WITCHCRAFT, ORACLES, PROPHESIES, REVELATIONS, APPARITIONS: FIRST EDITION OF BROMHALL’S TREATISE OF SPECTERS, 1658

BROMHALL, Thomas. A Treatise of Specters. Or, An History of Apparitions, Oracles, Prophecies, and Predictions, With Dreams, Visions, and Revelations. And the Cunning Delusions of the Devil. London: John Streater, 1658. Tall quarto, early 20th-century full mottled brown sheepskin, raised bands, red morocco spine label, marbled endpapers.

First edition of this classic 17th-century history of witchcraft, compiled from legend, literature, myth, and history, attractively bound.

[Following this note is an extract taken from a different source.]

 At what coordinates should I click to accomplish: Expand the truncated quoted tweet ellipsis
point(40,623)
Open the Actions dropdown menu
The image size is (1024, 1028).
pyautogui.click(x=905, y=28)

In England, "the devil had been a problem for a while. Reginald Scot's Discoverie of Witchcraft was first printed at the height of a wave of witchcraft persecutions in the 1580s, then reprinted several times in a second wave of the 1650s… Most witchcraft was defined as maleficium, inflicting harm through malice. When James VI and I came to the throne (with his experience of Scottish witchcraft), consorting with spirits, which was not the same thing as suckling a familiar, was singled out and legislated as a capital offense under the 1604 witchcraft statue… [Bromhall's book] prefigured the natural histories of spirits produced in the following decades" (Kassell, "Magic and the Past in Early Modern England," Journal of the History of Ideas 67.1: 117-20, 2006). Bromhall's 17th-century history is a glimpse into that time, a compilation drawn from the literature and records of feared and unexplained events, with selections from classical and European history, as well as the lore of his own age. Arranged into two sections: "An History of Most strange Phantasies and Apparitions" and "The Wonderfull History of Spectrals," along with "A Learned Treatise… Written in French, and now rendered into English." All sections were annotated by Bromhall with the sources from which he gathered his material. The section on "Oracles, Prophecies, and Predictions of Devils" provides a history of prognostication covering ancient Greece, the Roman Empire, Persian and Assyrian kings, and Europe in the Dark and Middle ages. The astrologer to Tiberius Caesar correctly predicted that his stepfather Augustus would recall him from exile and send a ship for him; Tiberius's nephew Claudius predicted to the month when he would be murdered, and Tiberius's grand nephew Caligula had his death predicted to the day by an Egyptian, who was sent to Rome to warn him, arriving on the very day of Caligula's death. Wing B4886. Early ink owner signature on title page. Ex-libris Harvard College Library with bookplate noting benefactor Charles Minot, the railroad executive and Harvard graduate.

Light soiling and tiny marginal repair to title page, occasional soiling to interior, mild embrowning to text, some toning to spine of binding. An extremely good copy.